We report the case of a 45-year-old South Indian man who presented with localized cutaneous Fusarium infection following a renal transplant.
In an immunocompromised patient, even an innocuous lesion needs to be addressed with the initiation of prompt treatment.
Fusarium species are common soil saprophytes and plant pathogens. Young and Meyers  first reported Fusarium infection in the late 1970s. Since then, several species have been recognized to be agents of superficial infections (keratitis, cutaneous infections, onychomycosis and infection of wounds or burns) in humans . More recently, deep-seated, disseminated infections have been increasingly described in immunocompromised patients, especially in neutropenic patients [3, 4]. The prognosis is very poor, and death occurs in up to 70% of the cases despite antifungal therapy . The Fusarium species most frequently involved in human infections are Fusarium solani, F. oxysporum and F. moniliforme.
A 45-year-old South Indian man underwent a renal allograft transplant for end-stage renal disease. He was administered tacrolimus, mycophenolate and prednisolone as immunosuppressive therapy. On follow-up at six months, he complained of a small, painless nodule on his right calf. He had no fever, redness or pruritus. He had no other opportunistic infection. Clinical examination revealed a subcutaneous, 2 × 2-cm, firm, violaceous nodule with normal surrounding skin (Figure 1). He had no other similar lesions. There was no regional lymphadenopathy. The rest of the physical examination was normal. His hemogram was normal, as were his computed tomographic chest and abdominal ultrasound scans. He underwent fine-needle aspiration of the nodule, which was reported to have inflammatory cells and a few fungal hyphae. He subsequently underwent excision of the nodule, which was sent for microbiological evaluation. The finding was reported to be Fusarium solani.
A biopsy sample was cultured for fungi on Sabouraud dextrose agar without cycloheximide and was incubated at 25°C in air for four days. It grew whitish-gray cottony colonies suggestive of Fusarium spp. Successive subcultures performed on potato dextrose agar in the dark stained with periodic acid-Schiff showed sickle-shaped, multiseptated macroconidia, and one- to two-celled microconidia had formed from unbranched phialides, conidiophores and chlamydospores typical of Fusarium solani (Figure 2).
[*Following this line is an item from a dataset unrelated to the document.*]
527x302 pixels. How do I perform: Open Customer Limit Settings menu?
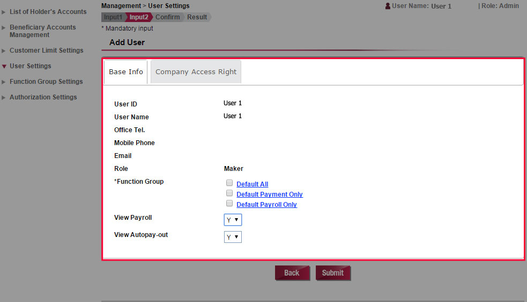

Subsequently, species identification was further performed using immunohistochemistry (Figure 3). The patient was successfully treated with surgical excision of the lesion followed by four weeks of oral voriconazole treatment.
Fusarium species are ubiquitous and may be found in the soil and air and on plants. In humans, Fusarium species cause disease that is localized, focally invasive or disseminated. The pathogen generally affects immunocompromised individuals, with infection of immunocompetent persons being rarely reported. Localized infection includes septic arthritis, endophthalmitis, osteomyelitis, cystitis and brain abscess. In these situations, a relatively good response may be expected following appropriate surgery and oral antifungal therapy. Disseminated infection occurs when two or more noncontiguous sites are involved . The skin can be an important and early clue to diagnosis, since cutaneous lesions may be observed at an early stage of the disease. Typical skin lesions may be painful red or violaceous nodules, the center of which often becomes ulcerated and covered by a black eschar. The multiple necrotizing lesions are often observed on the trunk and the extremities .
Our patient had a single, localized nodule that was treated successfully with surgical excision and antifungal therapy. He did not have any signs of disseminated infection. At the last follow-up appointment, he had no symptoms of any disseminated fungemia. Amphotericin has been the drug of choice to treat most fungal infections. The use of azoles, namely, voriconazole, posaconazole and ravuconazole, has also been found to be promising . As the patient was a renal transplant recipient, we chose to use voriconazole to treat him as it has shown good response in most zygomycoses.
Opportunistic infections in transplant recipients can be life-threatening. Fusarium infections are recognized more often, and unless they are diagnosed and treated early, they can be a cause of significant morbidity and mortality.
Written, informed consent was obtained from the patient for publication of this case report and accompanying images. A copy of the written consent is available for review by the Editor-in-Chief of this journal.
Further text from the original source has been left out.